▶ [Goal of the exercise]:
Reproduce the entries shown below only from the line with "This screenshot has width=732, height=337." down to the line with "Open the Create", keeping both end lines and copying each one exactly.

═══ Input data

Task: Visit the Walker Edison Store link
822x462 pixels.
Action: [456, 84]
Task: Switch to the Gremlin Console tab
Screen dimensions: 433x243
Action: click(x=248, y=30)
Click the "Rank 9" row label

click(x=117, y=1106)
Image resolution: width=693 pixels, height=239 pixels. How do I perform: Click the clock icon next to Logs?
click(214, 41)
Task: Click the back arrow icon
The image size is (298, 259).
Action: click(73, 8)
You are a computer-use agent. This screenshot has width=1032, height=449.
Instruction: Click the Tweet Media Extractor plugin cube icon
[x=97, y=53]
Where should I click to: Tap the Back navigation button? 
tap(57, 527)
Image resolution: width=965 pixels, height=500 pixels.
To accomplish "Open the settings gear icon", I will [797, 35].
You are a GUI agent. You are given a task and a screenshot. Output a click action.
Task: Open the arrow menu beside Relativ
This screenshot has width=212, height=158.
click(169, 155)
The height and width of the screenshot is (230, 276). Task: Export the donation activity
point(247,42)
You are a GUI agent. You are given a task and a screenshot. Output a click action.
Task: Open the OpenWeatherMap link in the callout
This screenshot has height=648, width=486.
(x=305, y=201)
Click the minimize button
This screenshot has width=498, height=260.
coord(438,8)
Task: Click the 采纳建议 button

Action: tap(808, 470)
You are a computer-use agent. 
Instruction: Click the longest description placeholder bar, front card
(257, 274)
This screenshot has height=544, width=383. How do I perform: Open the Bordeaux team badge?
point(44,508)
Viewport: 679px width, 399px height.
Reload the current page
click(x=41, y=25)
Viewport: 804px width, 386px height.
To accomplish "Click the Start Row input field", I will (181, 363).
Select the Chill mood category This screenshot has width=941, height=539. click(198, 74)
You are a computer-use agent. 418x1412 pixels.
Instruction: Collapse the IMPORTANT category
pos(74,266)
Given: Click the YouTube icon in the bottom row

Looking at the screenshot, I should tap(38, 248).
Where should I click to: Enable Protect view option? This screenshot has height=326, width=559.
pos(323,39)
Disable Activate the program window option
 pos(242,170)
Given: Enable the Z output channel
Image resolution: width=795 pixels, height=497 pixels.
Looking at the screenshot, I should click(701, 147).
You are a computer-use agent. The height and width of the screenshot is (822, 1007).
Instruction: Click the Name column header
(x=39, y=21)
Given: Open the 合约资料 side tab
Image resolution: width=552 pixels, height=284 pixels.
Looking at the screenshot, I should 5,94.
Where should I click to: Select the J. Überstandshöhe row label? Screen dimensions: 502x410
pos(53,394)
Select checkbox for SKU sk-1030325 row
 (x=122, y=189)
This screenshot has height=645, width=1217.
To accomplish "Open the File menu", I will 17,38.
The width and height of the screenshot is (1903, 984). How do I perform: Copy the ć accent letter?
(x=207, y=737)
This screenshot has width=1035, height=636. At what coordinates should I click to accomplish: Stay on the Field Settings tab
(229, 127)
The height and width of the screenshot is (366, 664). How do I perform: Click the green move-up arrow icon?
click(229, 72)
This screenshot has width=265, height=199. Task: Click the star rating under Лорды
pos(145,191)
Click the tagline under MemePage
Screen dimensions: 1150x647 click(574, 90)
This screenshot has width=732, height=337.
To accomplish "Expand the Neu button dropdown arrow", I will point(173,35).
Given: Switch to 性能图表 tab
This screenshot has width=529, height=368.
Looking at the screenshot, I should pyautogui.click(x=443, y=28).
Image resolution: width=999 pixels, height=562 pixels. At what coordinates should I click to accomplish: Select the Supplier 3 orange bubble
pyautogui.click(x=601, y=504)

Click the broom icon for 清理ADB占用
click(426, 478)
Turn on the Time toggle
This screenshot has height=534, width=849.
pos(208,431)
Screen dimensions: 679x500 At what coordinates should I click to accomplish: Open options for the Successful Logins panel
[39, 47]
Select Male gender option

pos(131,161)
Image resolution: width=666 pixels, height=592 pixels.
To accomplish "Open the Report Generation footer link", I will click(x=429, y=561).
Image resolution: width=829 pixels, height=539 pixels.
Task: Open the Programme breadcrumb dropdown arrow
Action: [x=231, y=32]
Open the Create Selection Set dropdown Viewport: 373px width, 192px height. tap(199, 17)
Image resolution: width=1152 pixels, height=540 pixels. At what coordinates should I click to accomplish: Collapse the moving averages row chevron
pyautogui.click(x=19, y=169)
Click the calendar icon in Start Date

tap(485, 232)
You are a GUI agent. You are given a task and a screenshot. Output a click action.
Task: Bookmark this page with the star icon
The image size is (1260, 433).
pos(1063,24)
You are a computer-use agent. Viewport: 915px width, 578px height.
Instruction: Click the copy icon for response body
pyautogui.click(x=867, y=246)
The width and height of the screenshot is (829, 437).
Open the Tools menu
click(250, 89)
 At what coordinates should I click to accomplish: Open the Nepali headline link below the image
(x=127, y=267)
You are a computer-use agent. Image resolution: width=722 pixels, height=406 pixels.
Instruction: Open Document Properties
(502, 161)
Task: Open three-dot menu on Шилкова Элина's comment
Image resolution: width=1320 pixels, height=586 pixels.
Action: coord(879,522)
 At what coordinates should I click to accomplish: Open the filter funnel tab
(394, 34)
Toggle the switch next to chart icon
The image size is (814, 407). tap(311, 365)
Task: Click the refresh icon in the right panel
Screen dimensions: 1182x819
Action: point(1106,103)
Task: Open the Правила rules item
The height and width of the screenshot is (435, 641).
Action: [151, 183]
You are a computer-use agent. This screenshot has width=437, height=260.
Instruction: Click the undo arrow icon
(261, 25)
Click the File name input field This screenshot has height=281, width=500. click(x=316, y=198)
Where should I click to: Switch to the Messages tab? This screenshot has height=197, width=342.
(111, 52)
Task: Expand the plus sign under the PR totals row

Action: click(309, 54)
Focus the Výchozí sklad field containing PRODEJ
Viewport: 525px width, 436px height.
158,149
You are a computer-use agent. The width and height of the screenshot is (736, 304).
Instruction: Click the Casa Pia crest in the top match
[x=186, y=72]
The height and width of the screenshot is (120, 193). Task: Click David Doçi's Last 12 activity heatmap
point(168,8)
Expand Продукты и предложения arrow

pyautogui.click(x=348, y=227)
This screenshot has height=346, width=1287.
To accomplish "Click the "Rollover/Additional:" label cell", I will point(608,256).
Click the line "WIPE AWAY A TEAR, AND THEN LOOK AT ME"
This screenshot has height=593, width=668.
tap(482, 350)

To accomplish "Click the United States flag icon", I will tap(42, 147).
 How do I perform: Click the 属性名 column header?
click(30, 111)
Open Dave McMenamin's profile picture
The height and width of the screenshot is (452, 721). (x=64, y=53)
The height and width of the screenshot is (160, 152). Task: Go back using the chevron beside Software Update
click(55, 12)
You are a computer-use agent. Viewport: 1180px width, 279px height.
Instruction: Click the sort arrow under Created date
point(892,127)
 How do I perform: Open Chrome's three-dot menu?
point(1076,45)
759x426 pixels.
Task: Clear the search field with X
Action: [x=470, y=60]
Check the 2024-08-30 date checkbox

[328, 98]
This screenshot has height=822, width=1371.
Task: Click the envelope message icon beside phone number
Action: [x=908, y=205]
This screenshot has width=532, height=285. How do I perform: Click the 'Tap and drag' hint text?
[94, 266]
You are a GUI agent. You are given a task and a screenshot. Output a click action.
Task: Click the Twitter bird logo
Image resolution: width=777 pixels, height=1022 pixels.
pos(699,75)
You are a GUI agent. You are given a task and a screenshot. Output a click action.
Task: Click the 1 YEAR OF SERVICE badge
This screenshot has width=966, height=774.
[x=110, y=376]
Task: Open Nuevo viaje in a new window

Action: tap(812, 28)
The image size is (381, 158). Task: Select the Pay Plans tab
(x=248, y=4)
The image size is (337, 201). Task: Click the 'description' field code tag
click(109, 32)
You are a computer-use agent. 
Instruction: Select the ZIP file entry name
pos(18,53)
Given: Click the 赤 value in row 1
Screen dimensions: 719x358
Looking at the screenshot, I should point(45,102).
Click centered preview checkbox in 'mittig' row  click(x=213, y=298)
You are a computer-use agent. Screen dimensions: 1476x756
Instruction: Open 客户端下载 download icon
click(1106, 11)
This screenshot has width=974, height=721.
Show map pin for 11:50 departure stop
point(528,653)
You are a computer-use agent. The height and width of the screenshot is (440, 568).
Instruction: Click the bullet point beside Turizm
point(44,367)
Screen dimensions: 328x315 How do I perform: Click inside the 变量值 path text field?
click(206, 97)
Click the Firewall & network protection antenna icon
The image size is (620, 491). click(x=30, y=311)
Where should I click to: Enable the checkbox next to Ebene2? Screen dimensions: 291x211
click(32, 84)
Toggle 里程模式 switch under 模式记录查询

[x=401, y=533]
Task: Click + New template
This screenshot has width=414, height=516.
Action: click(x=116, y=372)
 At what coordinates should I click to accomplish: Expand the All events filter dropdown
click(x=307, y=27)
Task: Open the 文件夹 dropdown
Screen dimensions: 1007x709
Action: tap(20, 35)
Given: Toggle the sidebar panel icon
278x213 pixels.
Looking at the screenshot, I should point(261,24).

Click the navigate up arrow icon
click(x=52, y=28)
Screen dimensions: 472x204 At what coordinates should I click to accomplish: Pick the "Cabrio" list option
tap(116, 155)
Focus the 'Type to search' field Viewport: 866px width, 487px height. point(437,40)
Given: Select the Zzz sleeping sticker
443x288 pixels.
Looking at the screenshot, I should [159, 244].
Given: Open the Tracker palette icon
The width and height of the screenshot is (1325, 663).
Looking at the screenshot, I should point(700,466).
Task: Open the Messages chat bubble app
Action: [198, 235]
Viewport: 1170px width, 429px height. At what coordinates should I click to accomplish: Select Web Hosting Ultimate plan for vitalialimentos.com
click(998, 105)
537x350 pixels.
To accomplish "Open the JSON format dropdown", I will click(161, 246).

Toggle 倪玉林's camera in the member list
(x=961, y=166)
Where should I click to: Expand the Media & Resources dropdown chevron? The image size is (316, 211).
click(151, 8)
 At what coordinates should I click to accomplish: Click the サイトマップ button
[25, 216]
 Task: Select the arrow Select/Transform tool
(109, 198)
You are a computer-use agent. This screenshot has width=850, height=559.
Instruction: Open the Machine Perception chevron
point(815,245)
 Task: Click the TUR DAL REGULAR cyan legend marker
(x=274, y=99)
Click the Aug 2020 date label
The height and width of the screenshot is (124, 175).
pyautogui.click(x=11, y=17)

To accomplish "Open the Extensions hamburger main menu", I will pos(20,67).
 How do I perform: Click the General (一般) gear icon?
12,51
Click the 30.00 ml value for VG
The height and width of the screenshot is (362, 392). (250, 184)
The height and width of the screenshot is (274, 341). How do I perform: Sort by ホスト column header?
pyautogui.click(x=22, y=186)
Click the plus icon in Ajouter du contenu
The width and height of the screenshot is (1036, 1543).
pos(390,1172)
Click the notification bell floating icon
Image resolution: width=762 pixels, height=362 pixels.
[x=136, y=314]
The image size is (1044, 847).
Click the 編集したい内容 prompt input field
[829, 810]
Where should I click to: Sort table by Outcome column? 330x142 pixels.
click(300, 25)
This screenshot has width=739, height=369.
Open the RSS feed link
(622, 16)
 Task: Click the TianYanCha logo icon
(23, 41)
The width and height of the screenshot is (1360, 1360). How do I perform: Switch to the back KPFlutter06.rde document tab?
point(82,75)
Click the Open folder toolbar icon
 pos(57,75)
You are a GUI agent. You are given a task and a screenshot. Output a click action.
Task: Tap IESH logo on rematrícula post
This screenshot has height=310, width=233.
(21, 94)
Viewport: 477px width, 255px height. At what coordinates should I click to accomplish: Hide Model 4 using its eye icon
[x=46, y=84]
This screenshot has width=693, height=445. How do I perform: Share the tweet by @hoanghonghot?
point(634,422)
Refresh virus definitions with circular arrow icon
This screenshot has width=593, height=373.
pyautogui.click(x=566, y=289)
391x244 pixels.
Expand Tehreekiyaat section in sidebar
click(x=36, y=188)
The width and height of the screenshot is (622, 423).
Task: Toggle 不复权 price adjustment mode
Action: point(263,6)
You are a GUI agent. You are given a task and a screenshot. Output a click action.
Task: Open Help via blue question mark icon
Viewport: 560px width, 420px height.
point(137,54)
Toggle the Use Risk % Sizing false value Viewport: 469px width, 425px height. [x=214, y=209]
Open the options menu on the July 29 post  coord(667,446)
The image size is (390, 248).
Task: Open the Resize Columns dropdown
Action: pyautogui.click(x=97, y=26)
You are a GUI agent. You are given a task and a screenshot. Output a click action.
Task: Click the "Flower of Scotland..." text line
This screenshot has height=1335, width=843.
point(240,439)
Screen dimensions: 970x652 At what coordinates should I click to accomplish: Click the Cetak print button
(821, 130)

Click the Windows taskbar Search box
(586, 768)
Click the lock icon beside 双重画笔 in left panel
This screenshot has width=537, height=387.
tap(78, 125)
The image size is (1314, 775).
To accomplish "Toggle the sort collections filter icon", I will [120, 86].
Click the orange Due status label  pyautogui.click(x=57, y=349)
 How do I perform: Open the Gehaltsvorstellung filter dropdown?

══════

▶ [Output for this exercise]:
This screenshot has width=732, height=337.
To accomplish "Expand the Neu button dropdown arrow", I will point(173,35).
Given: Switch to 性能图表 tab
This screenshot has width=529, height=368.
Looking at the screenshot, I should pyautogui.click(x=443, y=28).
Image resolution: width=999 pixels, height=562 pixels. At what coordinates should I click to accomplish: Select the Supplier 3 orange bubble
pyautogui.click(x=601, y=504)

Click the broom icon for 清理ADB占用
click(426, 478)
Turn on the Time toggle
This screenshot has height=534, width=849.
pos(208,431)
Screen dimensions: 679x500 At what coordinates should I click to accomplish: Open options for the Successful Logins panel
[39, 47]
Select Male gender option

pos(131,161)
Image resolution: width=666 pixels, height=592 pixels.
To accomplish "Open the Report Generation footer link", I will click(x=429, y=561).
Image resolution: width=829 pixels, height=539 pixels.
Task: Open the Programme breadcrumb dropdown arrow
Action: [x=231, y=32]
Open the Create Selection Set dropdown Viewport: 373px width, 192px height. tap(199, 17)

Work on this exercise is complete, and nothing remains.